Mochi 1, an open-source text-to-video diffusion model has been released by Genmo. Trained with 10 billion parameters built on novel Asymmetric Diffusion Transformer (AsymmDiT) architecture that is also flexible to fine tune. The model is capable of generating output with high fidelity and strong prompt adherence.
The model is registered under Apache2.0 license, that means it can be used for research, educational and commercial purposes.
Introducing Mochi 1 preview. A new SOTA in open-source video generation. Apache 2.0.
— Genmo (@genmoai) October 22, 2024
magnet:?xt=urn:btih:441da1af7a16bcaa4f556964f8028d7113d21cbb&dn=weights&tr=udp://tracker.opentrackr.org:1337/announce pic.twitter.com/YzmLQ9g103
Currently, it needs minimum 4 H100 GPU which is really huge for any individual to run, but they also inviting the community to release quantized model so that it easily accessible by the lower end users.

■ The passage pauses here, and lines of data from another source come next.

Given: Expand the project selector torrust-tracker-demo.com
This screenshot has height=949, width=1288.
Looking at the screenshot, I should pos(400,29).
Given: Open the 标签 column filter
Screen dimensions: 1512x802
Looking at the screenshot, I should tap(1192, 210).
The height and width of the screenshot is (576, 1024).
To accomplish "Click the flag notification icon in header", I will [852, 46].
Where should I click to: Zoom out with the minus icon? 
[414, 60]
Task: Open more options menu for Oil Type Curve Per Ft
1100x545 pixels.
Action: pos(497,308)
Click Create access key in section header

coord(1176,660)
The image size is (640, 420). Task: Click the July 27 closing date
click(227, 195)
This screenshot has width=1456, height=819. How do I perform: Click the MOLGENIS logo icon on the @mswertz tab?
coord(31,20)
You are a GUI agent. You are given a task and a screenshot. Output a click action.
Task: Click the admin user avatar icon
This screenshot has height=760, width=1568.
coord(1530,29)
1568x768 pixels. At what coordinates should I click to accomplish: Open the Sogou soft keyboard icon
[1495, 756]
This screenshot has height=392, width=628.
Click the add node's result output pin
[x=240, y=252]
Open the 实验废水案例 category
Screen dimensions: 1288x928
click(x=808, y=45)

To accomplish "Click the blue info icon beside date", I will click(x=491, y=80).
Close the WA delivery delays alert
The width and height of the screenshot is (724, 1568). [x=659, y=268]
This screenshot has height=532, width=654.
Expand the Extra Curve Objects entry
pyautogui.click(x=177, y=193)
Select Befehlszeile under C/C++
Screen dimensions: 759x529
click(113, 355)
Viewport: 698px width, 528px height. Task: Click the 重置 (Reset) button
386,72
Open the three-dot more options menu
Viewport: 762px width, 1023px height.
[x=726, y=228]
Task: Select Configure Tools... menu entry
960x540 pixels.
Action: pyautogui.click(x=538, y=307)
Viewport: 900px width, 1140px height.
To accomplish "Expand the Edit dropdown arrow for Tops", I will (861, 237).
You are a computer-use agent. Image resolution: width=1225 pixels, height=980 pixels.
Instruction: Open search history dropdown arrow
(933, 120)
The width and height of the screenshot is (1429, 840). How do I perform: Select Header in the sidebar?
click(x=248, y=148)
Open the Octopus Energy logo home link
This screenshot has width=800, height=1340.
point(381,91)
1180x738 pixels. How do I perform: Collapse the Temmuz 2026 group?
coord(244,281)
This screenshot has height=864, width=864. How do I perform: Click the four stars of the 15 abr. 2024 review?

It can be run in ComfyUI, as it consume about 20GB VRAM in the VAE(Variational Auto Encoder) decoding level.
Installation
1. Install ComfyUI into machine.
2. Navigate to "ComfyUI/custom_nodes" folder. Open command prompt using "cmd". Clone the repository by typing following command:
git clone https://github.com/kijai/ComfyUI-MochiWrapper.git
All the respective models gets auto downloaded from Kijai's Hugging Face when you initiate the Workflow for the first time.
If you are interested to work with the raw model, then you can directly access it from Genmo's Hugging face.
Take it into consideration, the model weights is quite huge in size. So, be patient while its getting downloaded. You can track the real-time status in terminal for ComfyUI running in the background.
All the respective models get saved to "ComfyUI/models/diffusion_models/mochi" folder and VAE to "ComfyUI/models/vae/mochi" folder.
Workflow
1. You can get the Workflow from your "ComfyUI-MochiWrapper/examples" folder.
2. Just drag and drop to ComfyUI.
3. Put your positive detailed prompt for better result.